PROBLEM: In the records below, find the line holding "Click the cover banner image" and the line holding "This screenshot has width=1186, height=962.". Set down both, with every line between them, exactly.

MATERIAL FOR THIS EXERCISE:
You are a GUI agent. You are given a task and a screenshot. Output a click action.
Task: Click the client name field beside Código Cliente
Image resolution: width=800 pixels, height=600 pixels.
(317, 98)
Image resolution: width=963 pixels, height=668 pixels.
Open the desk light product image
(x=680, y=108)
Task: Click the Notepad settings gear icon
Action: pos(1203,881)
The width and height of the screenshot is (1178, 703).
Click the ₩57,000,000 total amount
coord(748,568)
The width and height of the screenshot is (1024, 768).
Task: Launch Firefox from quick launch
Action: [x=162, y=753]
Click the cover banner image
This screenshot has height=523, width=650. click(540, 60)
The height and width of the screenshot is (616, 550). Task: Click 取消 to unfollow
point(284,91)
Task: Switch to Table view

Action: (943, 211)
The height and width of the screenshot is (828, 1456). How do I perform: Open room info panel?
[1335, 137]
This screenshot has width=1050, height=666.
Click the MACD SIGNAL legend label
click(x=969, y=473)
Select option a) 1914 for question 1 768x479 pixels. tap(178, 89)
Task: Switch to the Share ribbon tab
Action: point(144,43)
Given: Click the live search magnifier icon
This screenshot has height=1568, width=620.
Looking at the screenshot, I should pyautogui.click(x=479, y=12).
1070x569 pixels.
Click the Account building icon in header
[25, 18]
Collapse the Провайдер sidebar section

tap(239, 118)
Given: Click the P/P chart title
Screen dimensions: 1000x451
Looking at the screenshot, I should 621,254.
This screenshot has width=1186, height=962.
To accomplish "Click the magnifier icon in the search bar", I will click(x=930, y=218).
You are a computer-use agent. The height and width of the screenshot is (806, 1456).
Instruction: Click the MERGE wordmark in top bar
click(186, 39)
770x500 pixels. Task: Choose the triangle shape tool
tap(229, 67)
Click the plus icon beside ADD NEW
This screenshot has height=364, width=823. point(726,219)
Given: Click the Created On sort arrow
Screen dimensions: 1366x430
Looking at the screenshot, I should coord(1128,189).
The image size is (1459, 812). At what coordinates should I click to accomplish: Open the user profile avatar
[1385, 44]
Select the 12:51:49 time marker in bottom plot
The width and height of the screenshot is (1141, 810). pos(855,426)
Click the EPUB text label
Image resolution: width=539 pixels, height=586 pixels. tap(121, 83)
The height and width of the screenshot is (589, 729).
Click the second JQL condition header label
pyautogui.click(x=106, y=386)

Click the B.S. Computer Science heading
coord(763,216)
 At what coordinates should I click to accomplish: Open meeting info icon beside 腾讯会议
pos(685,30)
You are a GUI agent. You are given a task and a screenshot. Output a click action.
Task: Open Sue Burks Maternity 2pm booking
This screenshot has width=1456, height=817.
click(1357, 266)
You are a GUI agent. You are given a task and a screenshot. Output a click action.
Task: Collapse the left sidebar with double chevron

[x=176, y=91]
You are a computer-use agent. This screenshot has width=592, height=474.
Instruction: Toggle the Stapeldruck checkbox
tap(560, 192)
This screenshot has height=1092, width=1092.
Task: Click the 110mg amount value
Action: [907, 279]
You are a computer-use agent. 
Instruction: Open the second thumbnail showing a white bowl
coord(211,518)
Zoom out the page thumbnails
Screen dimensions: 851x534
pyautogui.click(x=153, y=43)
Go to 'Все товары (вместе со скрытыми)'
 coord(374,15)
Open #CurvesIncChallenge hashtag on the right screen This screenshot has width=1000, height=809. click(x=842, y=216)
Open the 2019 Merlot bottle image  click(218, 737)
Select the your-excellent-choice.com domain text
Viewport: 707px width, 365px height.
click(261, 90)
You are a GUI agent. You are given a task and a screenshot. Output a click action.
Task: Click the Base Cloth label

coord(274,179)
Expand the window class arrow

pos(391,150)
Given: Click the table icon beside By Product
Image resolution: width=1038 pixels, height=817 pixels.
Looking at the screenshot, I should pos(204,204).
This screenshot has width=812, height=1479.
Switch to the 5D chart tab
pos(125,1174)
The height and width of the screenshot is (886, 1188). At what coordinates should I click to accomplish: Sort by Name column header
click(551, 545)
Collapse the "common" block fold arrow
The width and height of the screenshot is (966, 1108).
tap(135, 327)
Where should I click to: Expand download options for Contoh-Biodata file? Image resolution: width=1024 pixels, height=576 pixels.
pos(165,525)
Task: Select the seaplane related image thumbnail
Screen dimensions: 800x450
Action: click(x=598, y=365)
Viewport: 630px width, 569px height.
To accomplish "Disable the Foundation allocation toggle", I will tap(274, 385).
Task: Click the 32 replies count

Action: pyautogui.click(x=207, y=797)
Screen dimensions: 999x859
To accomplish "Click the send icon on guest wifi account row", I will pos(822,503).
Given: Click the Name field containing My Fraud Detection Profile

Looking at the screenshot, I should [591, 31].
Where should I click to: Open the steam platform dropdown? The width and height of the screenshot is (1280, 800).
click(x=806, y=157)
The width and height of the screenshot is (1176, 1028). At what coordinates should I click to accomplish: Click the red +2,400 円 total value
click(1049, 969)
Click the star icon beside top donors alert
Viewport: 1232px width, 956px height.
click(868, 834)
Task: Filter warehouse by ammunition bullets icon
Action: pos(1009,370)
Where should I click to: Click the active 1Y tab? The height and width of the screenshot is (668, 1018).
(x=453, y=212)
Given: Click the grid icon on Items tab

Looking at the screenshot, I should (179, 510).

RESULT OF THE EXERCISE:
Click the cover banner image
This screenshot has height=523, width=650. click(540, 60)
The height and width of the screenshot is (616, 550). Task: Click 取消 to unfollow
point(284,91)
Task: Switch to Table view

Action: (943, 211)
The height and width of the screenshot is (828, 1456). How do I perform: Open room info panel?
[1335, 137]
This screenshot has width=1050, height=666.
Click the MACD SIGNAL legend label
click(x=969, y=473)
Select option a) 1914 for question 1 768x479 pixels. tap(178, 89)
Task: Switch to the Share ribbon tab
Action: point(144,43)
Given: Click the live search magnifier icon
This screenshot has height=1568, width=620.
Looking at the screenshot, I should pyautogui.click(x=479, y=12).
1070x569 pixels.
Click the Account building icon in header
[25, 18]
Collapse the Провайдер sidebar section

tap(239, 118)
Given: Click the P/P chart title
Screen dimensions: 1000x451
Looking at the screenshot, I should 621,254.
This screenshot has width=1186, height=962.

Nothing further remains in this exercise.